Dear Friends,
Thanks for visiting my Hot Chocolate Run fundraising page!
On December 7, I'm participating in the 11th Annual Hot Chocolate Run This great event raises funds for Safe Passage, the organization addressing domestic violence in Hampshire County, here in Western Massachusetts where I live with my family.
Please support this effort by making a donation to support Safe Passage’s important work. Safe Passage relies on people like you and me to bring hope, safety, and justice to women and families. If you would be willing to hear a little bit more about why IO am running this year, with my seven year old son Olin, and why my team is called "Meghan Lives" please through this and read on at the bottom of this note.
Here are some ways Safe Passage will put your gift to work:
$30: Resources, support and hope for a woman calling the 24-hour hotline
$55: A survivor's first counseling session. For many of Safe Passage's clients, this is the first time they've felt heard. It's the first time in years that they've felt hopeful.
$120: A drop-in support group session for survivors of domestic violence
$225: Information, advice and support for a survivor facing a divorce or custody dispute
$500: Healing counseling for a child who has witnessed violence
All contributions are tax-deductible, and you’ll receive an emailed receipt immediately after you donate.
Thank you for considering supporting this effort. I participated in very few fundraising activities and do so with trepidation, but having worked in social work in this area for a decade and being closely connected with this organization, I am convinced of the worthiness of this event.
Thank you, and blessings on the onset of winter and the coming return of the light!
_____________________________
No, for why I am running this year, and why my team is called "Meghan Lives".
[And in case you were wondering, I don’t really consider the team to be just those of us who are running--Olin and me. :) I am hoping the team will be whoever will respond to this story, and/or can make a spirited donation, amount not important, and/or even come cheer us on in Northampton on December seventh. ]
In high school and beyond, I had a very special mentor, who was one of the people who set the seeds of my future career in trying to reach out to the margins of society to meet, be enriched, changed, and transformed by the people we meet there. I went three times with Eileen and friends to Eastern Kentucky, where she led groups of us every year to work with children and communities living in one of the poorest counties there. I know I don’t have time to tell stories about Eileen and our times together, but most of you know who she was to me and the influence she had in my life. The year before I and many friends left for college, Eileen met and married my dear friend and mentor Rich Beebe, and in 1992 they had a daughter Meghan...
In 2007, as it happened the very same day I went into the spiritual to begin my labor for my son Olin, our dear Eileen left this world after a long and exceptionally courageous, gritty, and graceful battle with cancer. She was 48 years old.
In addition to mourning the loss of his beloved wife and raising Meghan, Rich carried on much of the work in Eastern Kentucky and all over the country through his ability to connect, his nurturing spirit and his philosophical wisdom. However, just under a year ago, Meghan herself left this world at age 21 after being killed in a hit-and-run accident—while a pedestrian—on December 28th, 2013…

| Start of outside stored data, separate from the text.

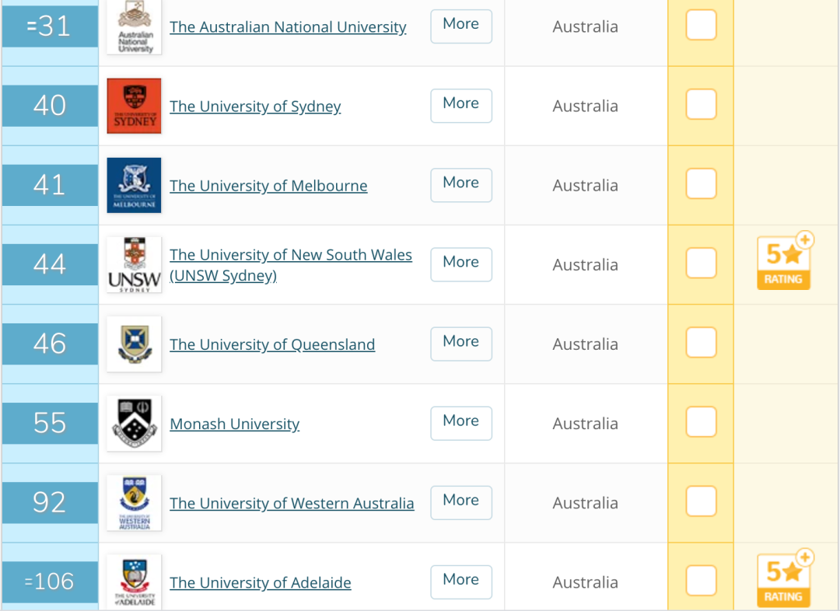Viewport: 840px width, 611px height.
Task: Click the UNSW Sydney logo
Action: click(x=134, y=264)
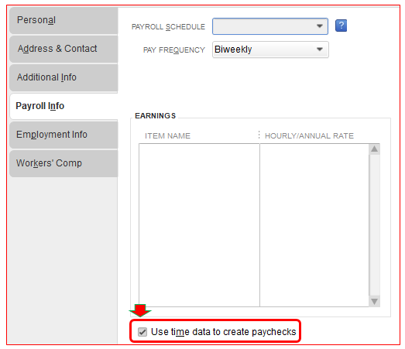405x349 pixels.
Task: Click the earnings list vertical scrollbar track
Action: click(x=374, y=225)
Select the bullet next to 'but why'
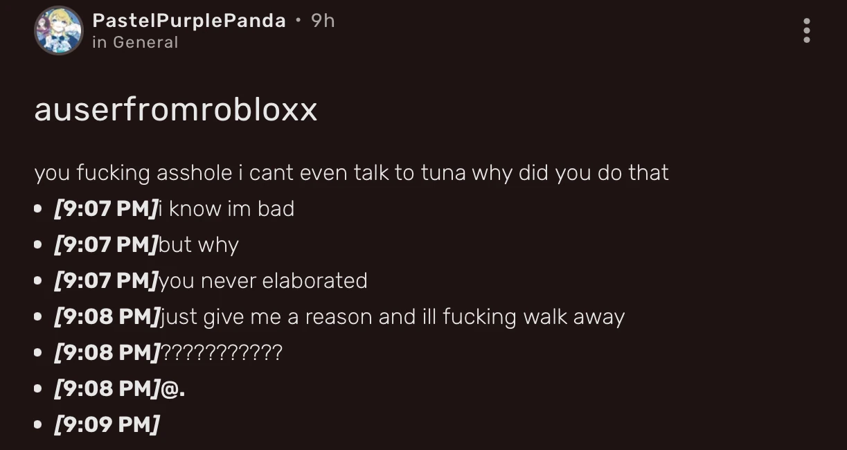Screen dimensions: 847x450 39,244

Earlier that same month, Meghan had run in the hot chocolate run. Having finished her BA credits at UMASS just days before, she was passionately committed to social justice in all forms, working as an intern in the Hampshire County Jail/House of Correction and volunteering more than 1000 hours as a hotline Counselor for the Center for Women in Community and with a number of other agencies confronting all forms of injustice. She had a particular calling to work against domestic violence—she was both carrying on the family tradition and forging new paths—which made the hot chocolate run particularly significant.
It is beyond the scope of this letter to say much more about the egregiousness of this tragic event. The untimely deaths of both Eileen and Meghan continue to challenge, disturb, and deepen whatever special connection it is that gives life it meaning for me; that is my faith. However, I feel I am truly witnessing Meghan’s resurrection through the impenetrable and remarkable wisdom—made of infinite grief—of what Meghan has left, her father Rich in particular. Rich has merged as a prophet, truly turning ideas of death on their head, truly helping us to see that Meghan lives; for in death the truth about one’s life can authentically unfold. This is why I am calling this team “Meghan Lives,” for her father has said that, and charged us to live fully and courageously, so that she may live on.
What a perfect opportunity for me to do this in some tiny way—to run in the race that was one of the countless, but last, valuable things that Megan did in her life.
I will post more of Rich’s writings so you can learn more about Meghan. In the meantime, thanks for reading this and being part of this new sort of life that is being born, albeit from one that was taken tragically, precipitously, and nonsensically. There is not a reason for everything in this dangerous universe. But there is, I must believe, things that can be done with everything. Rich is teaching me that.